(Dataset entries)
========================================
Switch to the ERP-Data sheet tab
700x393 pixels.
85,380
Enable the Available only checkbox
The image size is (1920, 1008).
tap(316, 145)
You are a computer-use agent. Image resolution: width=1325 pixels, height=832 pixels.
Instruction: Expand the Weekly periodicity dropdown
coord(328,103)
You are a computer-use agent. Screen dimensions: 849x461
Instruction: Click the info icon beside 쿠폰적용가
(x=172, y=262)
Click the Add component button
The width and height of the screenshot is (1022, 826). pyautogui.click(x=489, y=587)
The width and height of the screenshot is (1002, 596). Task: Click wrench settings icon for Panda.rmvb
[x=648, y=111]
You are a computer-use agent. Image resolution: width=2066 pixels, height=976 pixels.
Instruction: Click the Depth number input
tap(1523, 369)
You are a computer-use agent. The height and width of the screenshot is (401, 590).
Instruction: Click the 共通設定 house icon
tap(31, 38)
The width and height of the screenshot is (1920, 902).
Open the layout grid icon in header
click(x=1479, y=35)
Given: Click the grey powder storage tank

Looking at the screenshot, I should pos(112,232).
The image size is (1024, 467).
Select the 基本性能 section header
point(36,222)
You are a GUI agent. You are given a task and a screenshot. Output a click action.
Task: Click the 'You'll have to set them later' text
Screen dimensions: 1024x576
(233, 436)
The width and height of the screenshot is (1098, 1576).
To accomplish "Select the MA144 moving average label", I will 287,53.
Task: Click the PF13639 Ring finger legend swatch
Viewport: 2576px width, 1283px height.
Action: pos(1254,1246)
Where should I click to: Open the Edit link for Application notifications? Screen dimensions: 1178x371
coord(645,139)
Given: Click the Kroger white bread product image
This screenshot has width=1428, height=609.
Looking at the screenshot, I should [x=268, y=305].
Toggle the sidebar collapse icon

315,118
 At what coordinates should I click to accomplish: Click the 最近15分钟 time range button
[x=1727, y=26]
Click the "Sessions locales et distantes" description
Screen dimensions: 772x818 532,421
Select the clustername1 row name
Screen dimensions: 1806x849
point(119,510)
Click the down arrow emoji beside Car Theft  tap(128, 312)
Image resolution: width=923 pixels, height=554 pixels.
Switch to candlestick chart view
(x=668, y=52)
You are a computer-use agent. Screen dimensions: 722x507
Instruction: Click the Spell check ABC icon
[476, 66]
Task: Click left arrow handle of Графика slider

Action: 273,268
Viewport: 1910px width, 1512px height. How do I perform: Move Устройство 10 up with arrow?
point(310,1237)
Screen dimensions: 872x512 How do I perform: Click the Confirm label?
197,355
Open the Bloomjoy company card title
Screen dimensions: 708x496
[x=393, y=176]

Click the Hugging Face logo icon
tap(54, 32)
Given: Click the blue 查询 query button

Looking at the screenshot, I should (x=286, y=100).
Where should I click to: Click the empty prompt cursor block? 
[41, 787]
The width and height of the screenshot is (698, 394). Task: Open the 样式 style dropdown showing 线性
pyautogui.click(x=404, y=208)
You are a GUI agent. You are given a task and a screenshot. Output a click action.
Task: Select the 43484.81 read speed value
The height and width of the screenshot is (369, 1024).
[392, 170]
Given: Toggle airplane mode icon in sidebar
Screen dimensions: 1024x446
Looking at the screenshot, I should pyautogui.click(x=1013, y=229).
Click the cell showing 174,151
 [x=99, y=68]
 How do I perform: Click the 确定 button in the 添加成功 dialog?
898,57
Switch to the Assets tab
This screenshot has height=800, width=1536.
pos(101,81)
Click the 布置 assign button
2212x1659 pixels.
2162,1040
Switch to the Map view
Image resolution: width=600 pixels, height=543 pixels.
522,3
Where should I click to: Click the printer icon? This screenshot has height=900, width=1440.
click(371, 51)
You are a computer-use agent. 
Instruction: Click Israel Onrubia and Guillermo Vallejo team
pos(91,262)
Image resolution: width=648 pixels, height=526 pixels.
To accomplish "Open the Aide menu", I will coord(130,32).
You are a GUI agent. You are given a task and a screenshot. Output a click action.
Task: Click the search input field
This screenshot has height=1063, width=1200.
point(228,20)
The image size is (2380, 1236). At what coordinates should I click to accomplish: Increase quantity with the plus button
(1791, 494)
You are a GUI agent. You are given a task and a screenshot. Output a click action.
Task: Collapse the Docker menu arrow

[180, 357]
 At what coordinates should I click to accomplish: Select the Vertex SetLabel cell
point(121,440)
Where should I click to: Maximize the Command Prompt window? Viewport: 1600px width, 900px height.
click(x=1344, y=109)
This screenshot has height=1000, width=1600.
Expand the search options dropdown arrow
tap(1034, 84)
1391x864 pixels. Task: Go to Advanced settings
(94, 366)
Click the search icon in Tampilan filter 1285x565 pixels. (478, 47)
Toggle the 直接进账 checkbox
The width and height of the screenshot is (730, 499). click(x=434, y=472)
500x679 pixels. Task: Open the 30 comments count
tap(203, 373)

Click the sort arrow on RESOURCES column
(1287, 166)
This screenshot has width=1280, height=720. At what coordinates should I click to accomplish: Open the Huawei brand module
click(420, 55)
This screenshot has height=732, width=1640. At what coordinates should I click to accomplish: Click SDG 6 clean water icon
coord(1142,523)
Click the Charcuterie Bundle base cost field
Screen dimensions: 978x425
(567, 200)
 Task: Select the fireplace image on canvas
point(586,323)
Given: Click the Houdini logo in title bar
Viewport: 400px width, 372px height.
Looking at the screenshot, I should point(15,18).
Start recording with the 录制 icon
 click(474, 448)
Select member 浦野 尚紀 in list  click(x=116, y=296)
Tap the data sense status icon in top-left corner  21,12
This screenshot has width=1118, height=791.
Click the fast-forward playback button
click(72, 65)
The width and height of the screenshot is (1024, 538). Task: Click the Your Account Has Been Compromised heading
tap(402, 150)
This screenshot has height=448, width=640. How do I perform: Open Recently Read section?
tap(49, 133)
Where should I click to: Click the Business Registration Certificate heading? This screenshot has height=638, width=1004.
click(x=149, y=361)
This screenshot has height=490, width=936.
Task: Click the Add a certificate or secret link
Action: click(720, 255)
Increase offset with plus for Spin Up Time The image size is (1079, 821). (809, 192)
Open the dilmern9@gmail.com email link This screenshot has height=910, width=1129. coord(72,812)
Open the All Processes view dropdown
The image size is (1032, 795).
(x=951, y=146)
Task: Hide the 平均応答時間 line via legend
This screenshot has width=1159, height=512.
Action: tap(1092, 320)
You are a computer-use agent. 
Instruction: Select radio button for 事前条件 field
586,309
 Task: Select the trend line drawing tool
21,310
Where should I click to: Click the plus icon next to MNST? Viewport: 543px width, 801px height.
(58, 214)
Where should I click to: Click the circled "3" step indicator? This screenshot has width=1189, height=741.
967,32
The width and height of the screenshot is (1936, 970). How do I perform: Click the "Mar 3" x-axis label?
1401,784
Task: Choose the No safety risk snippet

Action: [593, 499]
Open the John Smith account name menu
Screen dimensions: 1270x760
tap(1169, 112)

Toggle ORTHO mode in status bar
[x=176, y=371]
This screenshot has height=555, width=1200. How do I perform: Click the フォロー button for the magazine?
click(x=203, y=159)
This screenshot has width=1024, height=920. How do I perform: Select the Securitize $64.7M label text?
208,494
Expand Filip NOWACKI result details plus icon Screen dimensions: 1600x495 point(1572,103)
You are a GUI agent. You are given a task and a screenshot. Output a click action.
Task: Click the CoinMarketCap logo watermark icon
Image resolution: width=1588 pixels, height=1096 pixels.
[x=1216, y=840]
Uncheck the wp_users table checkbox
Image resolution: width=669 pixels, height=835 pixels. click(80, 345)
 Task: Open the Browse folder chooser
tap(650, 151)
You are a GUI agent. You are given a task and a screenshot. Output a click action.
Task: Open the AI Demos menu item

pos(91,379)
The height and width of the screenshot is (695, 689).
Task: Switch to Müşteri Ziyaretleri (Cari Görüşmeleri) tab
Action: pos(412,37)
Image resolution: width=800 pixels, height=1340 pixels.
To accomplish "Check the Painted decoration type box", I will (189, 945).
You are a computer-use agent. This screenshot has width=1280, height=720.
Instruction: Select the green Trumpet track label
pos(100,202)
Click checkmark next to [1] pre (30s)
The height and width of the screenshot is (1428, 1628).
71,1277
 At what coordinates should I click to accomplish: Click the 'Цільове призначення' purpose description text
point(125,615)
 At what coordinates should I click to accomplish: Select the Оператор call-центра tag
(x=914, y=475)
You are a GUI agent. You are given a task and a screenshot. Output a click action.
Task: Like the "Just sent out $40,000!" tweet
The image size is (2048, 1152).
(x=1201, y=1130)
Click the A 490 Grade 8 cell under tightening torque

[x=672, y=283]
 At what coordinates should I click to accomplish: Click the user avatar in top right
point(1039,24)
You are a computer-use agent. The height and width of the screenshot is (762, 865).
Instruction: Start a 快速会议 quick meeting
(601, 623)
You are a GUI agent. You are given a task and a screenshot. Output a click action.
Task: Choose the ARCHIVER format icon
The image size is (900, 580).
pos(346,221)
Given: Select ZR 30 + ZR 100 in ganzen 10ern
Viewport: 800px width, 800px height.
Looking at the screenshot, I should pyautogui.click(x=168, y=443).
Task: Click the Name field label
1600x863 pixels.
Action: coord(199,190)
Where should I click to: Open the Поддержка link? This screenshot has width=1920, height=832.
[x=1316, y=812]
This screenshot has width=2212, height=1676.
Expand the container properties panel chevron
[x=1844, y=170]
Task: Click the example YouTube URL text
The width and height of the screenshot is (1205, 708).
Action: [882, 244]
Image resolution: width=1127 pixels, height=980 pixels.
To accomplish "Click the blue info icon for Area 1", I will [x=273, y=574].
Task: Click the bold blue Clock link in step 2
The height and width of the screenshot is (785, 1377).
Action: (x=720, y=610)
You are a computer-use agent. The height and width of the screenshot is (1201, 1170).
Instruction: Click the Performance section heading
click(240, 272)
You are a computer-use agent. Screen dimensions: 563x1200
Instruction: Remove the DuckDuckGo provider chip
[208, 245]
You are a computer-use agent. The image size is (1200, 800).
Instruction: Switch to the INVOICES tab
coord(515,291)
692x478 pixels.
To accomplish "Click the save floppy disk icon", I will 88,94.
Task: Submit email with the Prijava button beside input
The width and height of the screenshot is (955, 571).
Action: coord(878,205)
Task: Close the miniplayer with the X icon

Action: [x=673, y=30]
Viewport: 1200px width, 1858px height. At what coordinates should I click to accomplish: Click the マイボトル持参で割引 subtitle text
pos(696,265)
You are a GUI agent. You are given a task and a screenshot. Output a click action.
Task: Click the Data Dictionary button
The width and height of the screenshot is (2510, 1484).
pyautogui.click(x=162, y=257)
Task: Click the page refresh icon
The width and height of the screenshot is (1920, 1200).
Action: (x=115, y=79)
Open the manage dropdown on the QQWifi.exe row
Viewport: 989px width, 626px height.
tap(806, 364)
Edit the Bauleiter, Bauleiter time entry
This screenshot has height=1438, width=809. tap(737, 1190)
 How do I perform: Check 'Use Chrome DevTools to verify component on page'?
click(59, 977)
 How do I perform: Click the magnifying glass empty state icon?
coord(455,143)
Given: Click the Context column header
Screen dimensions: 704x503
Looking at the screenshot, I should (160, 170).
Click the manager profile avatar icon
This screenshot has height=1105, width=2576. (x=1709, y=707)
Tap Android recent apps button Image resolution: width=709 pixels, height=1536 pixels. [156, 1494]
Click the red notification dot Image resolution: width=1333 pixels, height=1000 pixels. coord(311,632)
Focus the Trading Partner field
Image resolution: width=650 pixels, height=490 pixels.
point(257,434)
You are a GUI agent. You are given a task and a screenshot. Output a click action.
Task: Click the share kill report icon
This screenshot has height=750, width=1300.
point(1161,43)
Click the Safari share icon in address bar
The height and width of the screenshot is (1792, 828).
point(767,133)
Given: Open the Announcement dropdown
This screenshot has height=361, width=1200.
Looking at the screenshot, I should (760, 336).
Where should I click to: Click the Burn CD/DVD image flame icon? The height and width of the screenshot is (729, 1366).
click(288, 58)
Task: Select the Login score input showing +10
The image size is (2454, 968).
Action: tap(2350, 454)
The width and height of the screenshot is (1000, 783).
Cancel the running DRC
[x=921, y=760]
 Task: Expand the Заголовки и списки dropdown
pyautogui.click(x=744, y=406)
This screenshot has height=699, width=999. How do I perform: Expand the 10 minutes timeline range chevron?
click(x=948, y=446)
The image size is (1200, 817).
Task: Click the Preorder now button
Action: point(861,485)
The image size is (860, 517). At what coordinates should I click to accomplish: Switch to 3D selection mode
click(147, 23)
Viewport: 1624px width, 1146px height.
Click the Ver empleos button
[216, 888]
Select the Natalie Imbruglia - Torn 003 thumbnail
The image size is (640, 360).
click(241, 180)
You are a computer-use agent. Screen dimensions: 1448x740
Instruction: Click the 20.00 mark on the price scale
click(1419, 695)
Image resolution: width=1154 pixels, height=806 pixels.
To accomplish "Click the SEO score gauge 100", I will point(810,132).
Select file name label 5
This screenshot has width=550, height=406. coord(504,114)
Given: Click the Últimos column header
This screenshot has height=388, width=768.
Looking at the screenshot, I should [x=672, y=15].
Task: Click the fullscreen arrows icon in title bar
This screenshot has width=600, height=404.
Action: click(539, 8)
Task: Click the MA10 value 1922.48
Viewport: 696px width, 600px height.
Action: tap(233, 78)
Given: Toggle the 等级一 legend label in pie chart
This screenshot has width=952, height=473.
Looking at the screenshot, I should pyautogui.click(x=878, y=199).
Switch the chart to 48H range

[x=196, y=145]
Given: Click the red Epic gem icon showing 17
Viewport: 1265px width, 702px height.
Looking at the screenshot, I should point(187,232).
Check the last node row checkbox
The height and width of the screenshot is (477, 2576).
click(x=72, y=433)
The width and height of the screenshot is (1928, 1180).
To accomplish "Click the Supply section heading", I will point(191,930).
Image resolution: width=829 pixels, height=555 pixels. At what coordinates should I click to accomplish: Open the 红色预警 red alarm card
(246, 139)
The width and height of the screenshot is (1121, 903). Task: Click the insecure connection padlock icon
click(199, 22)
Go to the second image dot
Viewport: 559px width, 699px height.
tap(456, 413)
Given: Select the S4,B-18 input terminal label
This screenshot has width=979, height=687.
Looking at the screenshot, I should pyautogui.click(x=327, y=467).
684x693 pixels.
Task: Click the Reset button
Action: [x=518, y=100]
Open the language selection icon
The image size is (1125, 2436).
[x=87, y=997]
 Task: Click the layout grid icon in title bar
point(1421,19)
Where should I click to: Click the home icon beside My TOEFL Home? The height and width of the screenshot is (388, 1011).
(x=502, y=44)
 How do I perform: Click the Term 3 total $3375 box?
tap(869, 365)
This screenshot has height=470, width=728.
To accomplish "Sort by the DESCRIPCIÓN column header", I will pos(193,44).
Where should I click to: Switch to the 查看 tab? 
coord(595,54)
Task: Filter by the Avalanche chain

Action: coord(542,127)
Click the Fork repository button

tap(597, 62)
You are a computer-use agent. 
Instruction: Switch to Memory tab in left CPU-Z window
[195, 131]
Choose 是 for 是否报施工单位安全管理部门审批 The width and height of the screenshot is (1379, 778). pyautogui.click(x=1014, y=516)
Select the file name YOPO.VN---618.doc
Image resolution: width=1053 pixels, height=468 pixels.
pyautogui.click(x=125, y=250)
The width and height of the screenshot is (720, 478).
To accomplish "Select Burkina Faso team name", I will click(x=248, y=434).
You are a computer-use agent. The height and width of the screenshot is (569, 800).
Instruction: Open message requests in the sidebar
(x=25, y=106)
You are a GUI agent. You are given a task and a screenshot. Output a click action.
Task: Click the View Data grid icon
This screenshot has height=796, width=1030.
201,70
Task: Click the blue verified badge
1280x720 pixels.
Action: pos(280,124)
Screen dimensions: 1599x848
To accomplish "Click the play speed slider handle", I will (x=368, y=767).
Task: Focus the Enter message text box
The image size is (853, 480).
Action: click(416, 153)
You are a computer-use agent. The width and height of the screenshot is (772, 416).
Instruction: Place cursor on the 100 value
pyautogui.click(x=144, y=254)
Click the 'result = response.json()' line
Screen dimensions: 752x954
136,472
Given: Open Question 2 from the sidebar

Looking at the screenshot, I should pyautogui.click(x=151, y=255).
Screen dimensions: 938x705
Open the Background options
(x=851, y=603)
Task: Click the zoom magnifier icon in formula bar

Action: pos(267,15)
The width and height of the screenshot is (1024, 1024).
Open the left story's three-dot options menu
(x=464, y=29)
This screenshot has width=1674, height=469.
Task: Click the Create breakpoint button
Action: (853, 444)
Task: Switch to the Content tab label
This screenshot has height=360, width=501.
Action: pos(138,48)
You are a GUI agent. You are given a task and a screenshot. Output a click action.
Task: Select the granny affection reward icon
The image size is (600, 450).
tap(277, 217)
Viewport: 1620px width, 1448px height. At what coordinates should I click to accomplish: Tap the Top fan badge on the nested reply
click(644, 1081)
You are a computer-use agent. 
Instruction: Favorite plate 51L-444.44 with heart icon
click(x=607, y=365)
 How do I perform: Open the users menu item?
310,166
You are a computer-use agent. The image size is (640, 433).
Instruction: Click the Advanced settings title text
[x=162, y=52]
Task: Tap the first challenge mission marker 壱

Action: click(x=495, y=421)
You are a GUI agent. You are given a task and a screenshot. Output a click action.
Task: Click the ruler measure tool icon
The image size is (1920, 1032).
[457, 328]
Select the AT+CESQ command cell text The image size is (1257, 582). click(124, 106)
========================================
* What needs to be done
Transcribe the records above exactly, beginning at the line that contains "This screenshot has width=2212, height=1676." and ending with the line that contains "You are a computer-use agent. Screen dimensions: 563x1200", both included, and nothing else.

* Answer space
This screenshot has width=2212, height=1676.
Expand the container properties panel chevron
[x=1844, y=170]
Task: Click the example YouTube URL text
The width and height of the screenshot is (1205, 708).
Action: [882, 244]
Image resolution: width=1127 pixels, height=980 pixels.
To accomplish "Click the blue info icon for Area 1", I will [x=273, y=574].
Task: Click the bold blue Clock link in step 2
The height and width of the screenshot is (785, 1377).
Action: (x=720, y=610)
You are a computer-use agent. The height and width of the screenshot is (1201, 1170).
Instruction: Click the Performance section heading
click(240, 272)
You are a computer-use agent. Screen dimensions: 563x1200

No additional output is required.